## EXERCISE TASK
Rewrite the data as a JSON list of strings, one string per line and no blank lines. Start with the line containing "Where should I", continue through the line containing "Looking at the screenshot, I should coord(104,911).", and include only those lines.

## GIVEN INFORMATION

☆ ☆ ☆

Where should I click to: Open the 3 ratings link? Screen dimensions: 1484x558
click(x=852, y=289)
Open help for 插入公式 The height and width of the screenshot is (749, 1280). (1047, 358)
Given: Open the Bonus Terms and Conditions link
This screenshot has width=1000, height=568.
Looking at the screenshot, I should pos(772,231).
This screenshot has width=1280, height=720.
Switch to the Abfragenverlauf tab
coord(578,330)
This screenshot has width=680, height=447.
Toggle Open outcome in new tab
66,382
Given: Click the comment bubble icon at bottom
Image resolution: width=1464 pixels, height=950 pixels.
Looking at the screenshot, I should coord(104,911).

☆ ☆ ☆

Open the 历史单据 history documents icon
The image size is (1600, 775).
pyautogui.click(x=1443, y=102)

☆ ☆ ☆

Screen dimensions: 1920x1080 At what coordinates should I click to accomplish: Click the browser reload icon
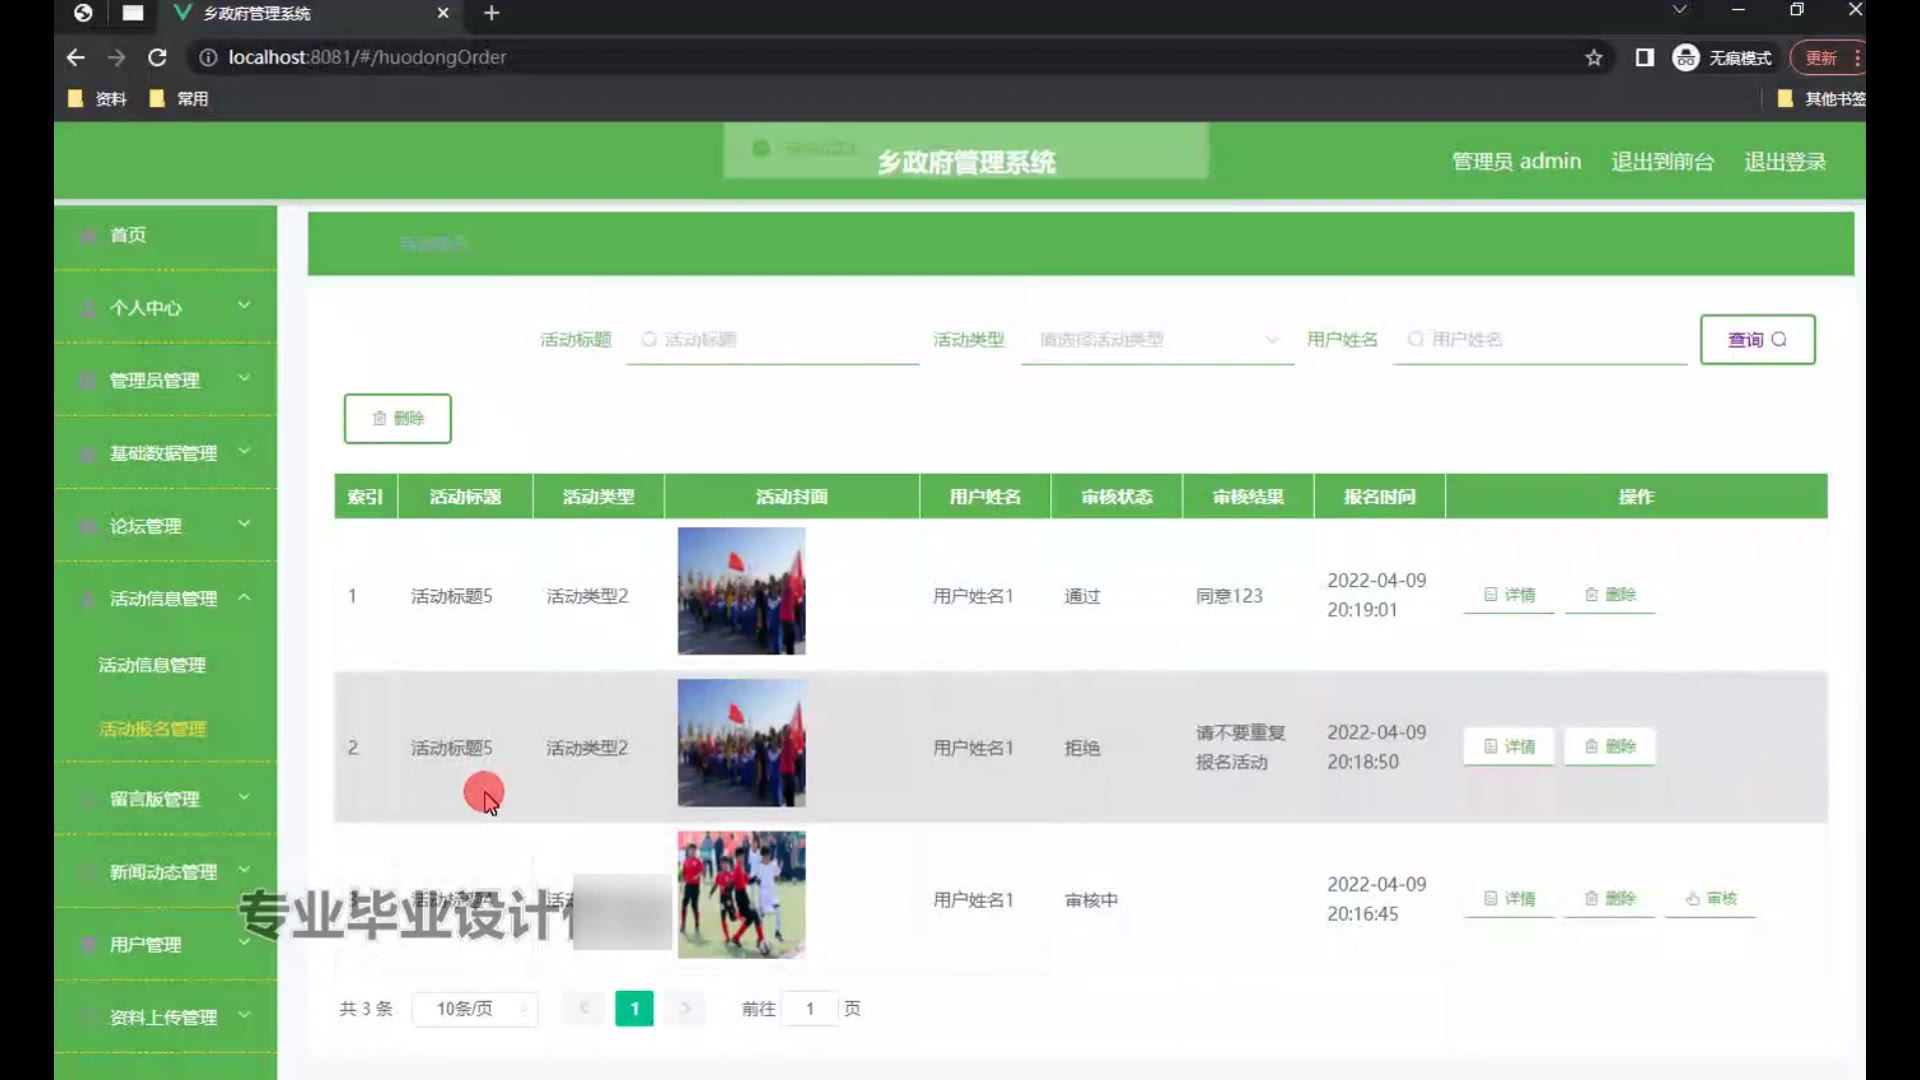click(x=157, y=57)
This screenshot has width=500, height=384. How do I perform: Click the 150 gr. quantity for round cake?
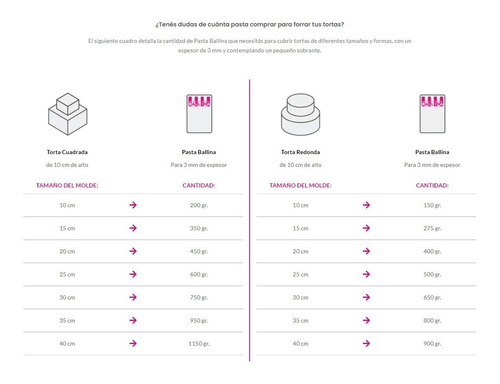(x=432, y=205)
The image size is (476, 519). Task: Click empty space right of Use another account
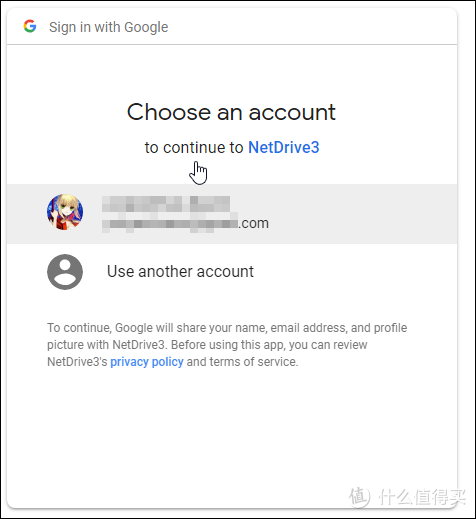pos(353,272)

☆ ☆ ☆

## CORRECT ANSWER
[
  "Where should I click to: Open the 3 ratings link? Screen dimensions: 1484x558",
  "click(x=852, y=289)",
  "Open help for 插入公式 The height and width of the screenshot is (749, 1280). (1047, 358)",
  "Given: Open the Bonus Terms and Conditions link",
  "This screenshot has width=1000, height=568.",
  "Looking at the screenshot, I should pos(772,231).",
  "This screenshot has width=1280, height=720.",
  "Switch to the Abfragenverlauf tab",
  "coord(578,330)",
  "This screenshot has width=680, height=447.",
  "Toggle Open outcome in new tab",
  "66,382",
  "Given: Click the comment bubble icon at bottom",
  "Image resolution: width=1464 pixels, height=950 pixels.",
  "Looking at the screenshot, I should coord(104,911)."
]